Dataset:
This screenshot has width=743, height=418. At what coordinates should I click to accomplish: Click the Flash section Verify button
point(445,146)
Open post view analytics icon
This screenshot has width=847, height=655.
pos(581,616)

What this task involves: The answer must be a word-for-word restatement of the records.

Written reply:
This screenshot has width=743, height=418. At what coordinates should I click to accomplish: Click the Flash section Verify button
point(445,146)
Open post view analytics icon
This screenshot has width=847, height=655.
pos(581,616)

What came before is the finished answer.